Incoerência
O secretário de Estado de Educação, Marco Antônio, enfrenta duas greves paralelas. Uma como patrão, no caso da paralisação dos professores estaduais, e outra como trabalhador, uma vez que é professor da Ufac, instituição que está em greve contra a contenção de despesas promovida pela Pátria Educadora.
Muro
A presidente do Sinteac, Rosana Nascimento, precisou descer do muro ontem. A moça assumiu a difícil posição de lutar pelos trabalhadores em Educação (pero sin descontentar o governo, uma vez que é “petista rôxa”) tomou o microfone das mãos de um professor na assembleia do sindicato ontem pela manhã, alegando que não iria tolerar baixaria. O professor estava criticando o governo do Estado. Vôte!
Aliás
Essa encenação do Sinteac é apenas para manter a imegam de “aguerrida” do sindicato. Rosana e suas predileções políticas não conseguem ser maiores do que o sindicato. Deve aceitar o anúncio de reposição da inflação dividida em duas parcelas para 2016 e pronto. É o suficiente.
Nada
Nada há no Sinteac que não seja calculado pela régua do Palácio Rio Branco. Claro que a encenação disfarça bem.
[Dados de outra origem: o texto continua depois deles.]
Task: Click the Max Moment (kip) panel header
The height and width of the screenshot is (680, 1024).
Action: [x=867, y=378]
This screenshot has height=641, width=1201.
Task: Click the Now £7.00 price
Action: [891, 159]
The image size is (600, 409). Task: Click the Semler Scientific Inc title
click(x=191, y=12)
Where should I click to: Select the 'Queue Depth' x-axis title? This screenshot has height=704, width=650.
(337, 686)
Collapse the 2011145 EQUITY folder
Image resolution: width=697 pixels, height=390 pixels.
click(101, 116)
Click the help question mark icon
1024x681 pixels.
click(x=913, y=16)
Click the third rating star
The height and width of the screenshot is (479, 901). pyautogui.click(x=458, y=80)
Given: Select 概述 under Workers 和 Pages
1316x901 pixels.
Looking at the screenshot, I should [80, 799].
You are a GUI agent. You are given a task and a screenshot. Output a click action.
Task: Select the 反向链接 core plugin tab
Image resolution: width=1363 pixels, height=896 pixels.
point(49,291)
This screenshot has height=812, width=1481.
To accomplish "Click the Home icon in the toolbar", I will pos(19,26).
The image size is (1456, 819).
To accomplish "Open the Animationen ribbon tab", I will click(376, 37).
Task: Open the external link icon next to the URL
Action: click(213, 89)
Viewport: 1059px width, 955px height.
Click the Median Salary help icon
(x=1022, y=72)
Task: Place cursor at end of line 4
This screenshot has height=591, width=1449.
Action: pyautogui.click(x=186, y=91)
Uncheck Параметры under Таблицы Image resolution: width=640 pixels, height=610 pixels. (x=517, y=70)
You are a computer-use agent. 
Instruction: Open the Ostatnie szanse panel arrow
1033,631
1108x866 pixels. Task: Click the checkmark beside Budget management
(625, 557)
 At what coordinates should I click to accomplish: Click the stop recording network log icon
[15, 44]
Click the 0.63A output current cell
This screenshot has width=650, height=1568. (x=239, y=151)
Mas, o Sinteac há muito não lembra a defesa da classe trabalhadora em Educação que ia para o embate com governos como Edmundo Pinto e Orlei Cameli. Isso não é opinião. É fato. Basta lembrar.
Apelou
Cansado de levar peia da oposição nos debates, com sua base fraca, o Governo do Estado optou por apostar na simpatia e falta de rejeição da deputada Maria Antonia (PROS), a queridinha da imprensa. Agora é tarefa dela usar a tribuna da casa para defender o governo. A mudança não passou despercebida.
Muro estratégico
Bom… não é novidade que o cenário interno no PT está polarizado. Se o leitor ficar bem atento, perceberá um esforço dando das lideranças do partido do Acre em não aderir nem à turma de Dilma e nem à turma de Lula. Se isso tem interesse público? Mas, é claro que tem!
Muro estratégico II
Quem sabe dos humores dos bastidores políticos sabe que esse mal estar pode significar mais ou menos liberação de emendas; mais ou menos convênios; mais ou menos obras. Todo mundo sabe da proximidade dos Vianas com Lula. Agora, o malabarismo é manter essa relação sem melindrar a atual ocupante do Planalto.
Imobiliário
Mesmo que de forma discreta, começa a ficar comum em Rio Branco a cena das placas “vende-se”.